Curiosity has always powered research in the molecular sciences. Every time a new batch of 3-Fluoropyridine-2-carbonitrile arrives, possibilities unfold. I’ve seen its core structure adopted in a range of cutting-edge targets spanning CNS ligands, kinase inhibitors, antiviral backbones, and high-performance polymers. Developers keep pushing for transformations that would have seemed daunting in earlier decades. Whether it's rapid diversification through modern coupling or precise fine-tuning via site-selective catalysis, results matter more than ever when margins for error shrink.

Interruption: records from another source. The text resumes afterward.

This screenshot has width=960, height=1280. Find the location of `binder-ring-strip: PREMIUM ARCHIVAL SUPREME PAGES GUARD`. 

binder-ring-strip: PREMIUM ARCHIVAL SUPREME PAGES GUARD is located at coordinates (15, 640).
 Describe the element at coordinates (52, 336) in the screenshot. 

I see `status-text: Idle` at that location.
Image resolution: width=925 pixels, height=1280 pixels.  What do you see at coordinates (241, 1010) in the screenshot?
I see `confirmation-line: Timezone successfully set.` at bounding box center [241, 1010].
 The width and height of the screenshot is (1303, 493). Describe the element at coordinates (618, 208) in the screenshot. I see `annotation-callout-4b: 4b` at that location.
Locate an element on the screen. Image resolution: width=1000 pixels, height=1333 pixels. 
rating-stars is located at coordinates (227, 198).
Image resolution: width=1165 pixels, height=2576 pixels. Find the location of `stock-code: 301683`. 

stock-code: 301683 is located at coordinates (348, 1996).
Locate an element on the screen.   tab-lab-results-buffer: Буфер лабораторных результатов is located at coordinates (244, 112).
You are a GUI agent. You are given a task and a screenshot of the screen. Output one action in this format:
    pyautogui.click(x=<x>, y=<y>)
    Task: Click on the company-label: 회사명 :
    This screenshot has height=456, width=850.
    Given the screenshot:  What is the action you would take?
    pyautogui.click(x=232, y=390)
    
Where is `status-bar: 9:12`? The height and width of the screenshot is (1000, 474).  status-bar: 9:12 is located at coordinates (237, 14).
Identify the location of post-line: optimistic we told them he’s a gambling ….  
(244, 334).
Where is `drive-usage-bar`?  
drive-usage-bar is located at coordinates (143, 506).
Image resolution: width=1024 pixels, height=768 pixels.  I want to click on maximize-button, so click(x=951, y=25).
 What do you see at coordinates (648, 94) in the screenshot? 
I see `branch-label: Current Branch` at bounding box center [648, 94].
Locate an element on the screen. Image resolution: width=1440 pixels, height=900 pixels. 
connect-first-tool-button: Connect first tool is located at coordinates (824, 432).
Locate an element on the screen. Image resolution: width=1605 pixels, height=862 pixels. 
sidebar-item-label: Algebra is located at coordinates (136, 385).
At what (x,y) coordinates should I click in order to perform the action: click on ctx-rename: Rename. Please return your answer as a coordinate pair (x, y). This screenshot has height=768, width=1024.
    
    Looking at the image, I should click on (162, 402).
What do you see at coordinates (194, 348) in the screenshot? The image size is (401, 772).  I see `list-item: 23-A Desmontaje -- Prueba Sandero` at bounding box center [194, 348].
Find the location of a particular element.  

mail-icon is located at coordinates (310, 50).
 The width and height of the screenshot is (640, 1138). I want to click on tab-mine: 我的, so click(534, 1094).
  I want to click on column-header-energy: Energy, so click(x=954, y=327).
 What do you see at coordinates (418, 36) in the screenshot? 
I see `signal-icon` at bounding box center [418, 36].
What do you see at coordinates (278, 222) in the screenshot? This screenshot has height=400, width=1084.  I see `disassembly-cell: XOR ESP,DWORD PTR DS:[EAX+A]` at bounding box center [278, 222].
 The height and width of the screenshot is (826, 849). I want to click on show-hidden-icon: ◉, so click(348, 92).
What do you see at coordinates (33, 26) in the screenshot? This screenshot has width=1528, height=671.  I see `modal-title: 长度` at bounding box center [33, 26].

Fluorine is not just a tool for tuning electronic properties; it can upend the balance in both biological and physical properties, influencing everything from membrane permeability to dipole alignment in advanced materials. The cyano handle, on the other hand, often sparks further chemistry: formation of heterocycles, extension into extended π-systems, or precision functionalization at positions where typical aromatic systems falter.
Some of the most innovative patents I’ve reviewed in medicinal and agricultural chemistry start with scaffolds like 3-Fluoropyridine-2-carbonitrile—moving away from me-too products and toward first-in-class performance.
Open data, cross-lab reproducibility, and ethical sourcing now underpin modern research as much as technical creativity. Trusted compounds such as 3-Fluoropyridine-2-carbonitrile help anchor these ambitions in everyday practice. I always advocate for detailed record-keeping: provenance, lot numbers, MSDS, and full confirmation of identity and purity. Research guided by these standards does not just earn trust; it delivers progress that lasts.
Researchers looking to the horizon see the dual benefit of proven chemistry and opportunities for unexplored discoveries. As automation and digitization reshape the lab, new tools track real-time results, flag deviations, and forecast performance. A compound that lends itself to predictable performance across chemistries—combined with the creative insight of its handlers—continues to catalyze research across fields.
The real work, as I’ve found, comes in keeping up with advances without losing sight of basic principles. Compounds like 3-Fluoropyridine-2-carbonitrile hold steady not just because they solve immediate problems, but because they serve as platforms for building the tools and medicines of the future. As challenges grow more complicated, the value of such dependable, versatile molecules only gets clearer.